Items in a dataset
============================================================

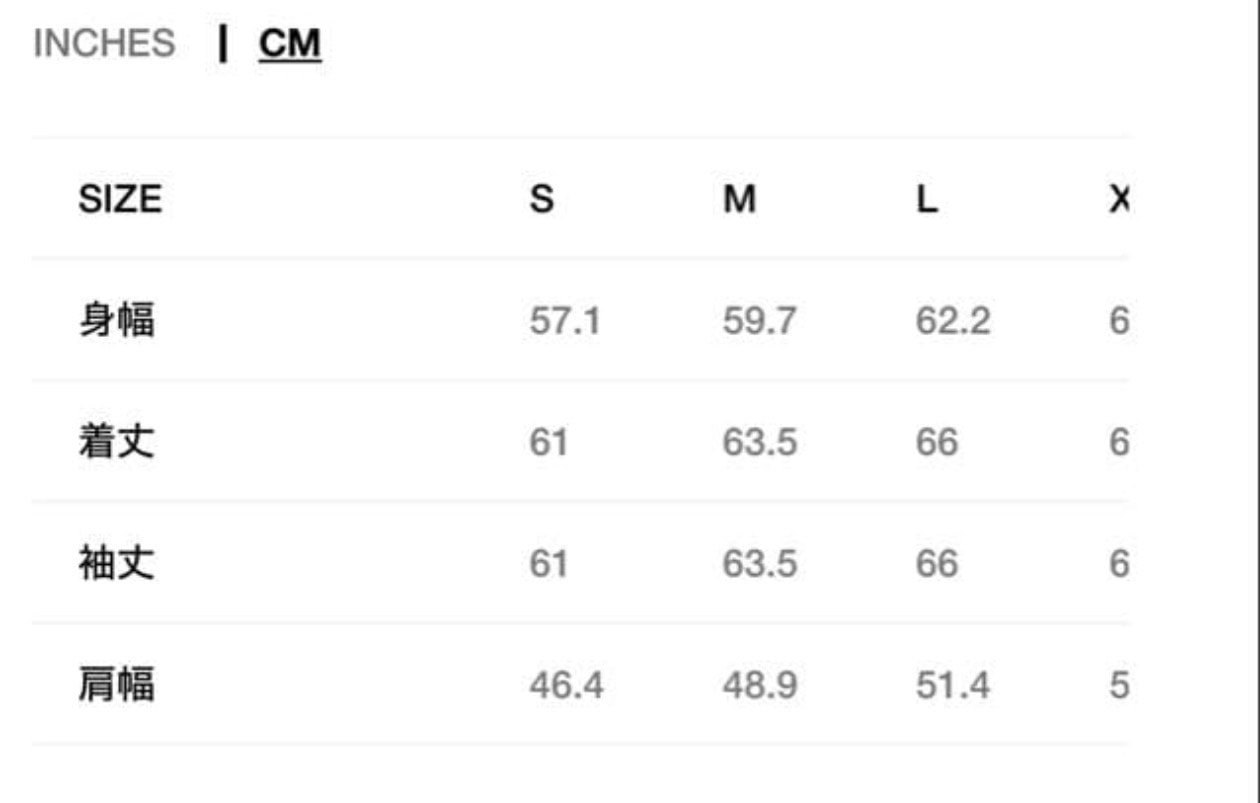The height and width of the screenshot is (803, 1260).
Task: Select the CM unit tab
Action: [290, 43]
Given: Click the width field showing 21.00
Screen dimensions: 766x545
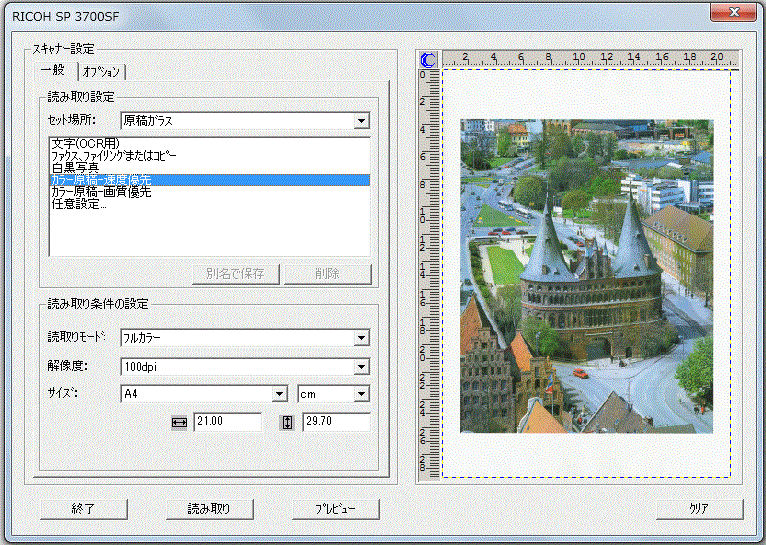Looking at the screenshot, I should (x=227, y=422).
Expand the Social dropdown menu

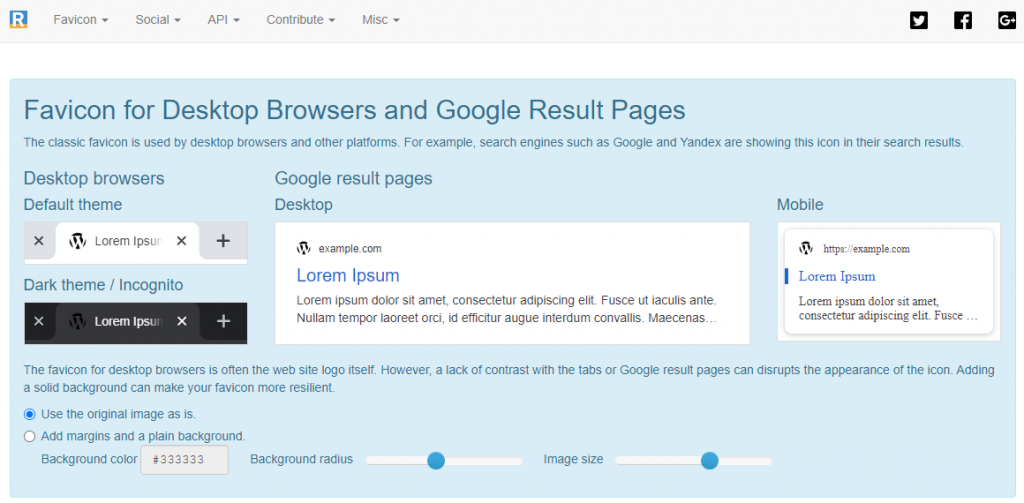(158, 20)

============================================================

Directions for this task:
Reproduce every line of the records above word for word, omitting the pictures.

Solution to this problem:
The height and width of the screenshot is (803, 1260).
Task: Select the CM unit tab
Action: [290, 43]
Given: Click the width field showing 21.00
Screen dimensions: 766x545
Looking at the screenshot, I should (x=227, y=422).
Expand the Social dropdown menu

(158, 20)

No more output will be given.